PARTS OF THE EXERCISE:
1. In the post about paid signature gatherers and payday lenders, whose legislative district does the writer plan to visit to gather signatures?
2. Pick up the post about paid signature gatherers and payday lenders right after its final sentence and keep writing it.

SOURCE DOCUMENT:
There are several bills before the Legislature that would restrict paid initiative signature gatherers. This is a direct attack on the Tim Eymans and Howard Richs of the world, and it is a good thing. The right wing bloggers, predictably, are calling it an attack on the initiative process. It's no such thing, of course, but rather an attempt to remedy the worst abuses of the system.

An initiative to restrain payday lenders, if successful, would put the lie to the whole right-wing propaganda effort and would prove that there are viable populist alternatives to intransigent legislators.

Such an initiative also would provide a mobilizing focus and a recruitment tool for Democrats in areas where people use payday lenders.

I personally will go to Rep. Kirby's legislative disstrict, which I am quite familiar with, to gather signatures for such an initiative, and I expect to have a lot of company. If we stand right outside payday lenders' doors while we collect them, I think we might bring ourselves a lot of attention and a lot of support.

DATA LINES:
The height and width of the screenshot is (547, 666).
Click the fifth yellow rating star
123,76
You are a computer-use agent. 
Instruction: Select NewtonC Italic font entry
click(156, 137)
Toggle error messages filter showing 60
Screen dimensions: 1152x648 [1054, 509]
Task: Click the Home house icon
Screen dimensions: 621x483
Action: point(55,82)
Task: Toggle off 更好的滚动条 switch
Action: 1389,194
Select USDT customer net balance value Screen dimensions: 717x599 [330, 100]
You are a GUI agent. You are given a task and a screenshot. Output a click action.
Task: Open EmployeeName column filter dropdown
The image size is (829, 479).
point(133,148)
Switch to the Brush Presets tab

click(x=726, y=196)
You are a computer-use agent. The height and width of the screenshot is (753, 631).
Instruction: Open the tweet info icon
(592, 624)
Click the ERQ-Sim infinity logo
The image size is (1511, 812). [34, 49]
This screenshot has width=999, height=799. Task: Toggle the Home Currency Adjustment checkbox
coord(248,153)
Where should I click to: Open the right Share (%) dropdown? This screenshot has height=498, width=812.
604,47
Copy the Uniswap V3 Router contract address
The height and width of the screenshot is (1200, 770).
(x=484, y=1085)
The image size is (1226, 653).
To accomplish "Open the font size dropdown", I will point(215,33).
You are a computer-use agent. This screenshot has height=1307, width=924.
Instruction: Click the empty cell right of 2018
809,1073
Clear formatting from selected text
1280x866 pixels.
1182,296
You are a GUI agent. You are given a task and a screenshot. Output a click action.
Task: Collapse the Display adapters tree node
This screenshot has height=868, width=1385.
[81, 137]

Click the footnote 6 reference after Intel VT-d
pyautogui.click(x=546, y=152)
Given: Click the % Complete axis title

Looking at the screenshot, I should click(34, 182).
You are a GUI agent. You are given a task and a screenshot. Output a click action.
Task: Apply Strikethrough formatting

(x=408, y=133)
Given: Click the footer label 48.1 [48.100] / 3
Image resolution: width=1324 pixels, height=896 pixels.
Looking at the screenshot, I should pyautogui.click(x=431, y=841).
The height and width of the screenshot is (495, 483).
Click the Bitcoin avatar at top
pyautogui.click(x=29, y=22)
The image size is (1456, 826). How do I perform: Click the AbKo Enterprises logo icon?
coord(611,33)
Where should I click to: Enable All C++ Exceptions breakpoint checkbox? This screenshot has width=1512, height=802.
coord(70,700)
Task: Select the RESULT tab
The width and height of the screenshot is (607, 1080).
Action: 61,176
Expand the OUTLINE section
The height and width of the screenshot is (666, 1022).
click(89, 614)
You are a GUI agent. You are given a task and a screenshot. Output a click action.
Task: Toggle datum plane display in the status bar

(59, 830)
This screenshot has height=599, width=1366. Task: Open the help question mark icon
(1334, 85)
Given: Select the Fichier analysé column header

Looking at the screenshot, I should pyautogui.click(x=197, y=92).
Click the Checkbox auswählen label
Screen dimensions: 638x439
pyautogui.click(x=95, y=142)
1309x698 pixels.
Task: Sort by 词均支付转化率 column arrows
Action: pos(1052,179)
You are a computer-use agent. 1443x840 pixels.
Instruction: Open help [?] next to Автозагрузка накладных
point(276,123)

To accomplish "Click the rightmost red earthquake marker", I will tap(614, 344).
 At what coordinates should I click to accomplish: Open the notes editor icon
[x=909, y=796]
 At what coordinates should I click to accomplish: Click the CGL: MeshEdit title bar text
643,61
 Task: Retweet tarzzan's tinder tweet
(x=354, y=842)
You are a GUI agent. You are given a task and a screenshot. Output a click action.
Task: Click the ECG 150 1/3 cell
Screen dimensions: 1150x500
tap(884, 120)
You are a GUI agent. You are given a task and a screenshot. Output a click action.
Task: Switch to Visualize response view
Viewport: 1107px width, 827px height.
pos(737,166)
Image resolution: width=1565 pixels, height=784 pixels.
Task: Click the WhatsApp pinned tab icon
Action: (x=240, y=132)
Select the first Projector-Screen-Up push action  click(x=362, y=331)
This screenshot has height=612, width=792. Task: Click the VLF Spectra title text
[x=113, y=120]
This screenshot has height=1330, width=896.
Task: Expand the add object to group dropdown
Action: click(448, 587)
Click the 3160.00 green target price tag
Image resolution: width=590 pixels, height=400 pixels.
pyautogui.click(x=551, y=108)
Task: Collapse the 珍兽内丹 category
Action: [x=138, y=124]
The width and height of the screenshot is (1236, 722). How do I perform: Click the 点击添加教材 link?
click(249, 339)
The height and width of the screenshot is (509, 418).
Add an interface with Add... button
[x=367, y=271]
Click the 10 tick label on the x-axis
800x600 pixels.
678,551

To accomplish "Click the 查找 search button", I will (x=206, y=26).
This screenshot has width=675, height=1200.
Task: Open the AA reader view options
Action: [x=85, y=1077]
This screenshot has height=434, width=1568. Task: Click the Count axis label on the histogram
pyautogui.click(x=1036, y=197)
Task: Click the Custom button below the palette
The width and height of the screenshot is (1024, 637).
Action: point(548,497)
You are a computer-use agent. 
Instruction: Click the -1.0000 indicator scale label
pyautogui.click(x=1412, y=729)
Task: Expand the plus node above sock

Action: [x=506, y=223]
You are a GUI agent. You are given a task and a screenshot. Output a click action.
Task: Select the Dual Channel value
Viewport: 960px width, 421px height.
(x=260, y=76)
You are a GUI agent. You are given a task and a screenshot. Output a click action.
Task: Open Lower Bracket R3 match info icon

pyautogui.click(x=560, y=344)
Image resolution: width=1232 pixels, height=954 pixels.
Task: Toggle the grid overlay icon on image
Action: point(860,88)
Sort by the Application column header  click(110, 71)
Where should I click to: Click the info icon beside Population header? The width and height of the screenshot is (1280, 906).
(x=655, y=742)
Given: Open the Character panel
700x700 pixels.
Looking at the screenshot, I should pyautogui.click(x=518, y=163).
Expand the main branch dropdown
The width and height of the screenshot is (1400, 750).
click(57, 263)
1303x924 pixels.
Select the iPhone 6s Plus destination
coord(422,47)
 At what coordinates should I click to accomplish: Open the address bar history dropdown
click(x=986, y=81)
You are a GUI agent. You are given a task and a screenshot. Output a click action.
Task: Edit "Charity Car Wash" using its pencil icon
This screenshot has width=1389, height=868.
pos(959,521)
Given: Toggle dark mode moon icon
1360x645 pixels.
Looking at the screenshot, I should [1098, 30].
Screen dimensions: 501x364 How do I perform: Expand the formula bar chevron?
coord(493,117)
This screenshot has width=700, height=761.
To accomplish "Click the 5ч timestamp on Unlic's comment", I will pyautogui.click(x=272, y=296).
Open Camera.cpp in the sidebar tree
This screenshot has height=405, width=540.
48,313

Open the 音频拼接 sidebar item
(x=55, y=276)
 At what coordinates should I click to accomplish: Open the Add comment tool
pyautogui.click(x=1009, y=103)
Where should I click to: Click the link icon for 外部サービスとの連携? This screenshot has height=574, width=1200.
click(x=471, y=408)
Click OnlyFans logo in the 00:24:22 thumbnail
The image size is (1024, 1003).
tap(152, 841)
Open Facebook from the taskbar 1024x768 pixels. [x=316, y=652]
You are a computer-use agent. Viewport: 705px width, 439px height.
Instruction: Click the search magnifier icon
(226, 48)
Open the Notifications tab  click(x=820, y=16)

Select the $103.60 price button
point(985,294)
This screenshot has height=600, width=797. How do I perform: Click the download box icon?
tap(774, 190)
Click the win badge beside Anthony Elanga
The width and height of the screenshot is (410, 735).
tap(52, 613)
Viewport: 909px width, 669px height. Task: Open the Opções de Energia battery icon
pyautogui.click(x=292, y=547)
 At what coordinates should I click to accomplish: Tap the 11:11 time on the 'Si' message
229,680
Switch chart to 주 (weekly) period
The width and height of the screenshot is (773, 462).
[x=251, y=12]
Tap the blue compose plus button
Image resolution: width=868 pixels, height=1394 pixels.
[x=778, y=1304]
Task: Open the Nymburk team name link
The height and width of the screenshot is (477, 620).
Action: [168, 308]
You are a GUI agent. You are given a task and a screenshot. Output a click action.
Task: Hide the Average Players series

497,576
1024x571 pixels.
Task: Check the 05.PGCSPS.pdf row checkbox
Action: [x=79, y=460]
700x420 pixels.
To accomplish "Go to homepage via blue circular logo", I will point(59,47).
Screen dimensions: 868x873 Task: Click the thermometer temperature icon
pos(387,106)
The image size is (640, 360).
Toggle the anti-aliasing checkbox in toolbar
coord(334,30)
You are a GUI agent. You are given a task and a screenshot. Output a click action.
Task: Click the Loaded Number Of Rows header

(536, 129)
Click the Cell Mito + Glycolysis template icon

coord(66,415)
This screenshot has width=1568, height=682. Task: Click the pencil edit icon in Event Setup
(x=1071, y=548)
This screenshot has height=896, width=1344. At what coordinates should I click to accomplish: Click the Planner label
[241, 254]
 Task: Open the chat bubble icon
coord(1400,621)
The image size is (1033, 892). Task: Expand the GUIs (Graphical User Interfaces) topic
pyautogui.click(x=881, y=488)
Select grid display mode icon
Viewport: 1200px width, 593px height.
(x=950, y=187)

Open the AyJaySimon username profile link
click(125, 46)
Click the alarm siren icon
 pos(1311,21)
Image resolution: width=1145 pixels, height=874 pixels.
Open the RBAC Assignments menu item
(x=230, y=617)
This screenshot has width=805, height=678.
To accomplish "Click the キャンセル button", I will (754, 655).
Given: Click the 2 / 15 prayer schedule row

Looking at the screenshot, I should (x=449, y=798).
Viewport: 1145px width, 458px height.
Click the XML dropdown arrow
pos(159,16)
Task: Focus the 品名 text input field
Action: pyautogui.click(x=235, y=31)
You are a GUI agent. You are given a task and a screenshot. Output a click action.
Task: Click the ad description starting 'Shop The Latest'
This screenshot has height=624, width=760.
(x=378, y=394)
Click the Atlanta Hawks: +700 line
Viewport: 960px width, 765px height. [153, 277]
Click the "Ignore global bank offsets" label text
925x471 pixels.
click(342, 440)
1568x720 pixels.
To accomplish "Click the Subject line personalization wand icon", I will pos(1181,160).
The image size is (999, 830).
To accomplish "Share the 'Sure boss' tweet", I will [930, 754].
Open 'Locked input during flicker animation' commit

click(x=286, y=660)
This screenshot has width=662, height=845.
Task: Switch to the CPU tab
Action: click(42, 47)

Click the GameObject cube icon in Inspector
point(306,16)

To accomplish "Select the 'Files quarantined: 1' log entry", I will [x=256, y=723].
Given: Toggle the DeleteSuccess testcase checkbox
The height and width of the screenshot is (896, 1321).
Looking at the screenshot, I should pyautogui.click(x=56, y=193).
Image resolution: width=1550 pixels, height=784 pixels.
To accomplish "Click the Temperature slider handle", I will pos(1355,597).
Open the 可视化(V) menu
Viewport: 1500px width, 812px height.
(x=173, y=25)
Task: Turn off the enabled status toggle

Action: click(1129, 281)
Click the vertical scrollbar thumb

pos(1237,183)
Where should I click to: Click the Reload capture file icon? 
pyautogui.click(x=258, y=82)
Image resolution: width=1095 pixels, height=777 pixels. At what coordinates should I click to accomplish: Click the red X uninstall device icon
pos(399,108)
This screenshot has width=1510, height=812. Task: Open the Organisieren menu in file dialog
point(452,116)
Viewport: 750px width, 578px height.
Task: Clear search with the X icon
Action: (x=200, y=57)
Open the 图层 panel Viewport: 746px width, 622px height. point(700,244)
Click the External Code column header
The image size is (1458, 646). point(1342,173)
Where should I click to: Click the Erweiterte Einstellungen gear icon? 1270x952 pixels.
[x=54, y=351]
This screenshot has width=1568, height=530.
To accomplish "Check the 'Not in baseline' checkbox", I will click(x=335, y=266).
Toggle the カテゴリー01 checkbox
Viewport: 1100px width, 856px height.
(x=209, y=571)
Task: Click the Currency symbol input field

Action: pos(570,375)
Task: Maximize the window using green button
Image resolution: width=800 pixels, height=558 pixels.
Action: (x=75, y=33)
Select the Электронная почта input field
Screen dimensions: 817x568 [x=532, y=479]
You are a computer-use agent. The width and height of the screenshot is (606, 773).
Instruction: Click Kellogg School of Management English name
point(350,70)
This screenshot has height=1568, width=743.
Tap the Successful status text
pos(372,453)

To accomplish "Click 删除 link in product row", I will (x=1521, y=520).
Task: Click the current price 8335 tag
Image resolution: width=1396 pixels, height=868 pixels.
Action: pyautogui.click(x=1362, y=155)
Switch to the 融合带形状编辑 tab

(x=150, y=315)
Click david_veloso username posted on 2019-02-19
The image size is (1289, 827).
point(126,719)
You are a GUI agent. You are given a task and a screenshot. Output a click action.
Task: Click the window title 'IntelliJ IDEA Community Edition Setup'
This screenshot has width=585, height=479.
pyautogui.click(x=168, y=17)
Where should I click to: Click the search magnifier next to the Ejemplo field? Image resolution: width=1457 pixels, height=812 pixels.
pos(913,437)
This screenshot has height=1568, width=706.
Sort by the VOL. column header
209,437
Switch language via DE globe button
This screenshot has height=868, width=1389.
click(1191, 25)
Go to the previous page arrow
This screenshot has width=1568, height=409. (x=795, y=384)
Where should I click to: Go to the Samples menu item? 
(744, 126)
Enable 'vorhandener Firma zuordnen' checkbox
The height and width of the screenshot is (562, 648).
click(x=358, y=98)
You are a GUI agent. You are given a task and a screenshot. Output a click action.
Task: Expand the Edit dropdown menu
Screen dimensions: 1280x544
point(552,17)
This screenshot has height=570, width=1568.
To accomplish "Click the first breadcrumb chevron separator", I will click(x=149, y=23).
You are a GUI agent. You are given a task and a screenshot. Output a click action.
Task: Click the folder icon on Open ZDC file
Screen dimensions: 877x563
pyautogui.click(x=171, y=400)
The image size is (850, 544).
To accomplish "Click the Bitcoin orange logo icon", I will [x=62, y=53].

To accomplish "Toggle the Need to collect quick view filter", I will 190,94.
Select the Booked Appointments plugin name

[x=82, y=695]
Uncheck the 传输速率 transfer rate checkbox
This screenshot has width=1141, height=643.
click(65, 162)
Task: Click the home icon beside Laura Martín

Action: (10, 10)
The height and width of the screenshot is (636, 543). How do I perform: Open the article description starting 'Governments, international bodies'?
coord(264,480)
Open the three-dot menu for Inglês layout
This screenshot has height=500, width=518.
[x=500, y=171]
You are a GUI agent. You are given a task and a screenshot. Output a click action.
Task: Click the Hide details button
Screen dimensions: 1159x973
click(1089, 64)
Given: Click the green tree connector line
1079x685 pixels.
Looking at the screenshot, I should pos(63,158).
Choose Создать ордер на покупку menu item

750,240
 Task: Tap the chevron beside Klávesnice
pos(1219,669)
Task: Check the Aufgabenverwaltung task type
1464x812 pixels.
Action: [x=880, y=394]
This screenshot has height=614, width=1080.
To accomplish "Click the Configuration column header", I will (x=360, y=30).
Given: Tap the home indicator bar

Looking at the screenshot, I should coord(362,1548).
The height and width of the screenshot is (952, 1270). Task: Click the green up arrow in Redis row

ANSWERS BY TASK:
1. Rep. Kirby's legislative district.

2.
There's no point in bashing Kirby, or Margarita Prentice. We'll need their help for other things, and they'll need ours, and their records are pretty damn good in many other areas. What's more, they are both darn near invulnerable to an electoral challenge, so why waste the time?  We'll just have to agree to disagree, and move forward.

This is what comes of having a "big tent" party, and we need to get down to some serious work and not just wave our arms about.

If perception is reality, then the world must be flat and the sun must revolve around it.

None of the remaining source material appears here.